Critics argue that Trump’s 2018 decision to withdraw from the international nuclear agreement with Iran paved the way for these developments, while Secretary of State Blinken highlighted that one of Biden’s achievements has been deterring Tehran from acquiring a nuclear bomb. Upon returning to office, Trump will face the decision of whether to negotiate a new nuclear agreement with Iran or to authorize military strikes on Iranian nuclear sites.
“The approach to Iran will significantly influence Trump’s broader regional strategy,” noted Jonathan Panikoff, a former U.S. deputy national intelligence officer for the Middle East. Additionally, Trump will need to address the ongoing threat from Yemen’s Houthis, who have been launching missiles at shipping in the Red Sea and targeting Israel for over a year. Biden’s military actions, coordinated with U.S. allies, have not succeeded in neutralizing the Houthi threat.
While recognizing that the Middle East is still “fraught with danger,” Blinken, in his concluding policy address, highlighted achievements he attributed to the administration, such as facilitating a U.N.-brokered ceasefire in Yemen’s civil conflict, bolstering the international coalition against the Islamic State, and enhancing regional cooperation.
SAUDI-ISRAEL NORMALIZATION EFFORT DISRUPTED
Sullivan faced significant criticism from Biden’s opponents following the Hamas attack on October 7, 2023, particularly for his remarks made just over a week prior, stating that the Middle East “is quieter today than it has been in two decades,” despite acknowledging ongoing challenges.
Although Sullivan later clarified his statements to NBC News, emphasizing they were based on recent regional trends and asserting that the administration remained focused, the long-standing Israeli-Palestinian conflict disrupted Biden’s international agenda.

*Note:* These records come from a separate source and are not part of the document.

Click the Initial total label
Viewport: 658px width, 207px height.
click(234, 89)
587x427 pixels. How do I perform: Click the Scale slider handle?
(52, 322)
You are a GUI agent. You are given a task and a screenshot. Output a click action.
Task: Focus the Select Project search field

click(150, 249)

In the wake of the Hamas assault, which resulted in the deaths of 1,200 individuals in Israel and the abduction of over 250 hostages, Biden, who identifies as a “Zionist,” became the first U.S. president to visit Israel during a time of war.

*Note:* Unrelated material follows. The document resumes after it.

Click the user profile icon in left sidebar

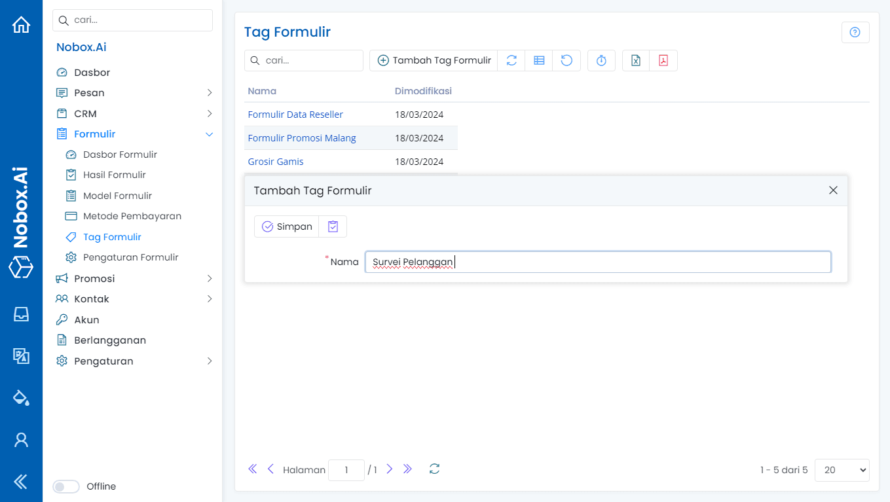tap(21, 439)
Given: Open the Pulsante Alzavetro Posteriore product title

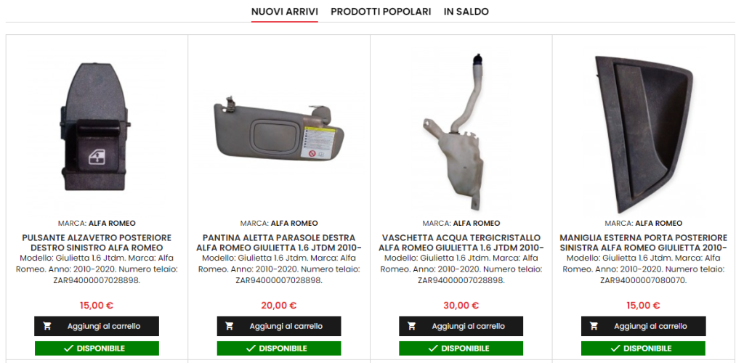Looking at the screenshot, I should [x=97, y=242].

He subsequently maintained a consistent supply of arms to Israel for its stated mission to dismantle Hamas, which is backed by Iran, despite ongoing resistance from Netanyahu regarding U.S. calls to mitigate civilian casualties and alleviate the humanitarian situation in Gaza.
Biden’s reluctance to leverage U.S. influence as Israel’s primary arms supplier has estranged numerous Arab American voters and created significant unrest within the U.S. diplomatic community. “Gaza will be the legacy,” remarked Mike Casey, a former State Department official with 15 years of experience as a foreign service officer, who was among those who resigned in protest. “They will uncover bodies in the debris. People will continue to suffer from disease… It will always circle back to him.” The White House did not provide a response to inquiries regarding criticism of its policy on Gaza.

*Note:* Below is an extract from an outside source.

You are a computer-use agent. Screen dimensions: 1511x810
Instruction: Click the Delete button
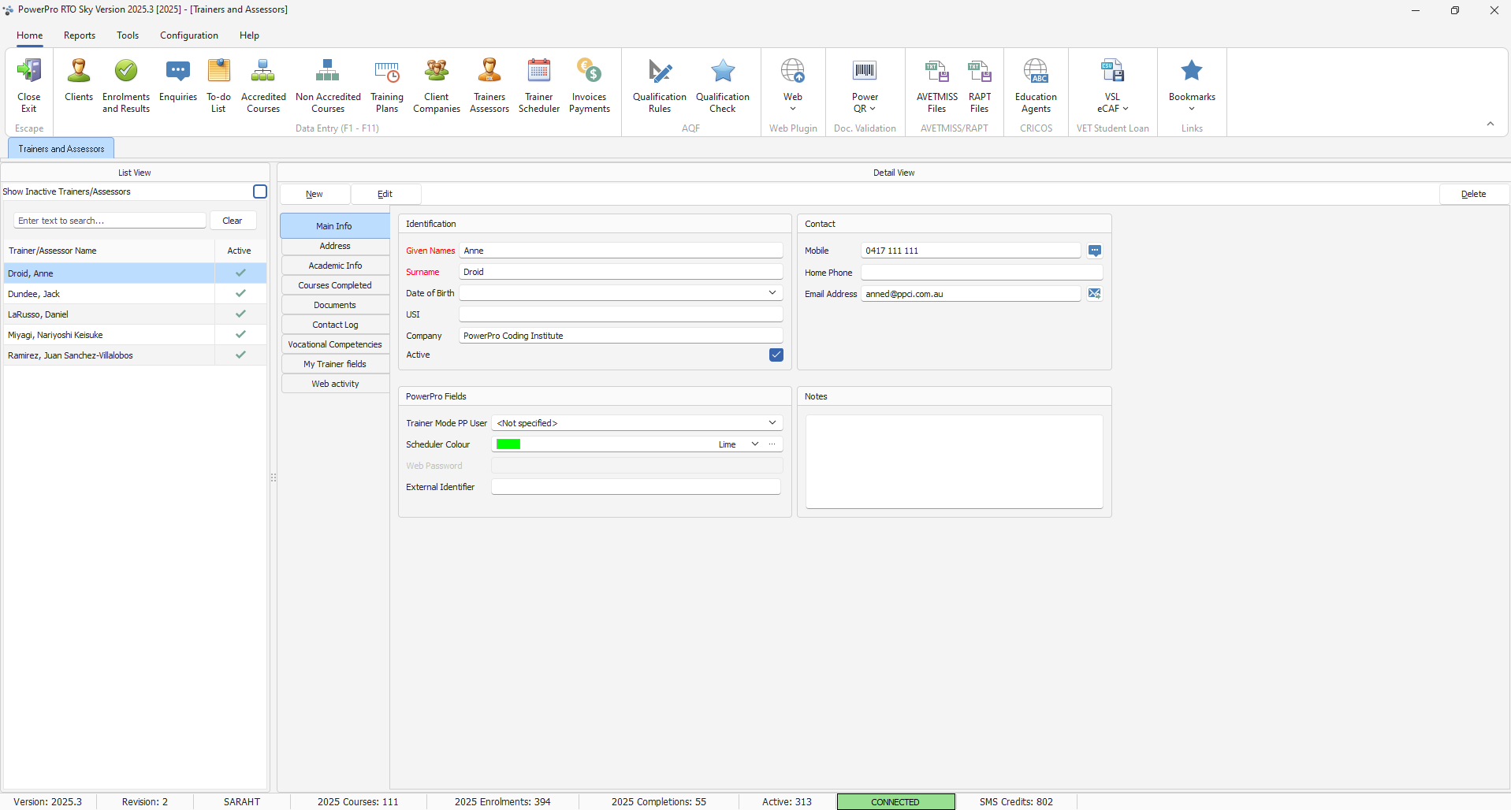[x=1473, y=194]
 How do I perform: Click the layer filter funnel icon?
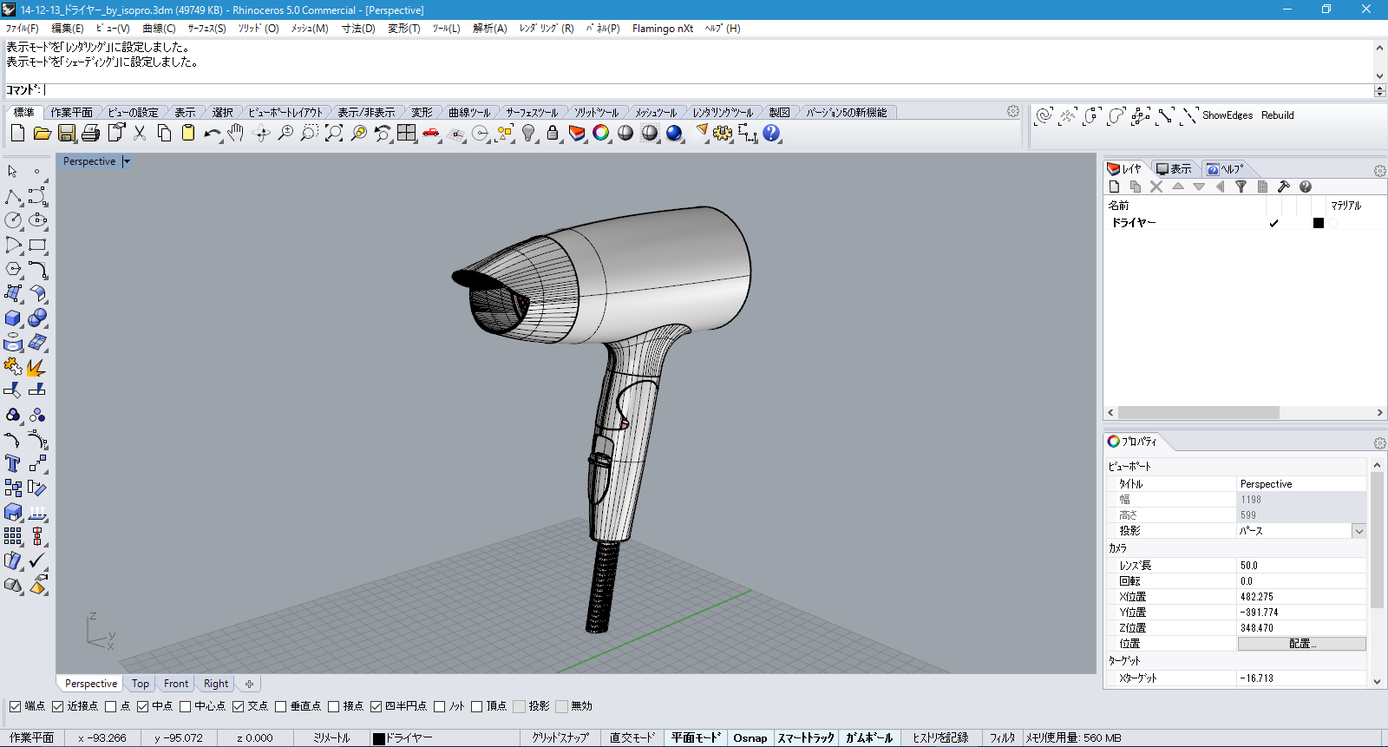pos(1241,187)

Simultaneously, the conflict in Gaza has hindered Biden’s attempts to facilitate a historic normalization agreement between Israel and Saudi Arabia, which would include U.S. security assurances for the kingdom. Some Arab nations are now observing whether Trump, who previously established diplomatic relations between Israel and several Arab countries through the Abraham Accords during his first term, will renew normalization initiatives and adopt a firmer stance against Iran.
Within Trump’s circle, there is a belief that an Israeli-Saudi agreement remains feasible, according to a source familiar with the discussions. However, despite some Arab allies maintaining relatively distant relations with Biden, they remain cautious of Trump due to his previous reluctance to pressure Netanyahu towards a pathway for Palestinian statehood, a longstanding Saudi prerequisite for normalization with Israel. “Biden hasn’t been perceived as the Arab world’s best ally,” stated a Middle East diplomat in Washington. “Yet, we are still uncertain about what to anticipate from Trump 2.0.”